Well @fgimenez, it's actually based on sentry-node/docker-compose.yml but has significant differences: we can pass bunch of environment variables to control both containers:

{SENTRY,VALIDATOR}_NODE_KEY
{SENTRY,VALIDATOR}_BASE_PATH
{SENTRY,VALIDATOR}_CHAIN
{SENTRY,VALIDATOR}_PORT
{SENTRY,VALIDATOR}_NAME
VALIDATOR_RESERVED_NODES
SENTRY_BOOTNODES

This is a must to run sentry/validator with unique NODE_KEY, RESERVED_NODES/BOOTNODES URI on public (not local) chain.
By default it runs with 0000000000000000000000000000000000000000000000000000000000000001
0000000000000000000000000000000000000000000000000000000000000003

which is OK for testing but not for production. Also some redundant parameters been cleared.

[gitcoinbot]

Issue Status: 1. Open 2. Started 3. Submitted 4. Done

---

Work for 150.0 DAI (150.0 USD @ $1.0/DAI) has been submitted by:

1. @gutsal-arsen

@Web3Foundation please take a look at the submitted work:

• PR by @gutsal-arsen

---

• Learn more on the Gitcoin Issue Details page
• Want to chip in? Add your own contribution here.
• Questions? Checkout Gitcoin Help or the Gitcoin Slack
• $138,268.93 more funded OSS Work available on the Gitcoin Issue Explorer

[gitcoinbot]

Issue Status: 1. Open 2. Started 3. Submitted 4. Done

---

The funding of 150.0 DAI (150.0 USD @ $1.0/DAI) attached to this issue has been approved & issued to @gutsal-arsen.

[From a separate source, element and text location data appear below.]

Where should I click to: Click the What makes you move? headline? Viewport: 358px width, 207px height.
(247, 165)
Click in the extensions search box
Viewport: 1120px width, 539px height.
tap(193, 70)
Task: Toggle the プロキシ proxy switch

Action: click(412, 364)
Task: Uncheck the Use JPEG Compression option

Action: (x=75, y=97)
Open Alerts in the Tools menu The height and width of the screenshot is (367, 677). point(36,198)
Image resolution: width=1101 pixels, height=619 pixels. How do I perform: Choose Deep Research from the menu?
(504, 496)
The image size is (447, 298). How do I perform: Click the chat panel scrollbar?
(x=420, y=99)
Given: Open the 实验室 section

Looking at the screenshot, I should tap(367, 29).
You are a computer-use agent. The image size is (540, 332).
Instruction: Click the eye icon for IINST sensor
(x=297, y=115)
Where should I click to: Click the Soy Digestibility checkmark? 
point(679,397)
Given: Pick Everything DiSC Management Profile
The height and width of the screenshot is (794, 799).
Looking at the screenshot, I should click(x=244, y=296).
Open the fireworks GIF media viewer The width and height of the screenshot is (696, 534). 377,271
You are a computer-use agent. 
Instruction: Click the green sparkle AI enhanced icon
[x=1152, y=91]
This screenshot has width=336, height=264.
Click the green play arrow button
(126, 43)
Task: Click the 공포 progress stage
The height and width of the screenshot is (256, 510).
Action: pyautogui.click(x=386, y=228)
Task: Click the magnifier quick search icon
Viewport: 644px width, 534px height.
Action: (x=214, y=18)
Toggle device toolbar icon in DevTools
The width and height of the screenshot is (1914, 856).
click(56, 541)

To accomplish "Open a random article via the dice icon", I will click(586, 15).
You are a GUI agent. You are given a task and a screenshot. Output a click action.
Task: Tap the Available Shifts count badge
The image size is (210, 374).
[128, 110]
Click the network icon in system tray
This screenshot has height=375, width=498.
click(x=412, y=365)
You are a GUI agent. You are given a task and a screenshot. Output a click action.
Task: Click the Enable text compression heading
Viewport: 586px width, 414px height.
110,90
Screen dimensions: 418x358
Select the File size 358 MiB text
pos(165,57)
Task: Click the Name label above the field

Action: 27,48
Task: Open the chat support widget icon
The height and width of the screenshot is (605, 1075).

• Learn more on the Gitcoin Issue Details page
• Questions? Checkout Gitcoin Help or the Gitcoin Slack
• $139,333.62 more funded OSS Work available on the Gitcoin Issue Explorer

[aahutsal]

@Web3Foundation Thanks for your payment. However, I think I also have to fix docs in scope of current project. Current repository does not contain docs, should I clone https://github.com/w3f/polkadot-wiki and fix them there?

[Web3Foundation]

@agutsal sure; there was a bit of a repeated effort as @fgimenez had created a tool that maybe more successfully solves this problem. We paid out because of your repeated efforts in the ecosystem and the ongoing respective time you've taken in past bounties & this one.

Feel free to amend documentation and leave any comments for review.

[aahutsal]

Thanks for letting me know. Would work on that today and let you know @fgimenez @Web3Foundation.

[alxs]

Closing since sentry nodes have been deprecated.